We can see that incorporating AI (CNN) resulted in drop of performance of the system. So the action of deploying such human-AI system is blameworthy against the action of deploying human-only system. However, the degree of blameworthiness can be discounted by the improvement of efficiency.

In [13]:
# Inevitable Errors: System 2 errors where Model 1 is also wrong
inevitable_errors = (decisions_HITL != ground_truth) & (decisions_human_only != ground_truth)

# Flagged by Model 2: Model 2 was uncertain, so System 2 fell back to Model 1's decision
flagged_by_AI = (cnn_probs >= 0.3) & (cnn_probs <= 0.7)

# Inevitable Errors that were flagged by Model 2
inevitable_flagged = inevitable_errors & flagged_by_AI

# Inevitable Errors that were not flagged by Model 2 (Model 2 was certain and used)
inevitable_not_flagged = inevitable_errors & ~flagged_by_AI

# Avoidable Errors: System 2 made an error but Model 1 was correct
avoidable_errors = (decisions_HITL != ground_truth) & (decisions_human_only == ground_truth)

# Count the errors
inevitable_flagged_count = np.sum(inevitable_flagged)
inevitable_not_flagged_count = np.sum(inevitable_not_flagged)
avoidable_errors_count = np.sum(avoidable_errors)
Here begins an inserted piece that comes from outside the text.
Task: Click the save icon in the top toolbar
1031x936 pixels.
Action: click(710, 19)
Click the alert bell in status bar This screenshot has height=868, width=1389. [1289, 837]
print(f"Inevitable Errors (flagged by AI): {inevitable_flagged_count}")
print(f"Inevitable Errors (not flagged by AI): {inevitable_not_flagged_count}")
print(f"Avoidable Errors: {avoidable_errors_count}")

Inevitable Errors (flagged by AI): 2
Inevitable Errors (not flagged by AI): 83
Avoidable Errors: 73


Inevitable errors are errors where human (ResNet) was wrong, and they are further divided into:
* Flagged by AI: AI was not certain and the system fell back to human. (Human bears the responsibility for this type of error)
* Not Flagged by AI: AI was certain and made a decision (Both human and AI are responsibility for this type of error). 

Avoidable errors refer to errors that could have been avoided if AI has requested intervention from human (Both AI and the party responsible for flagging mechanism are accountable for errors).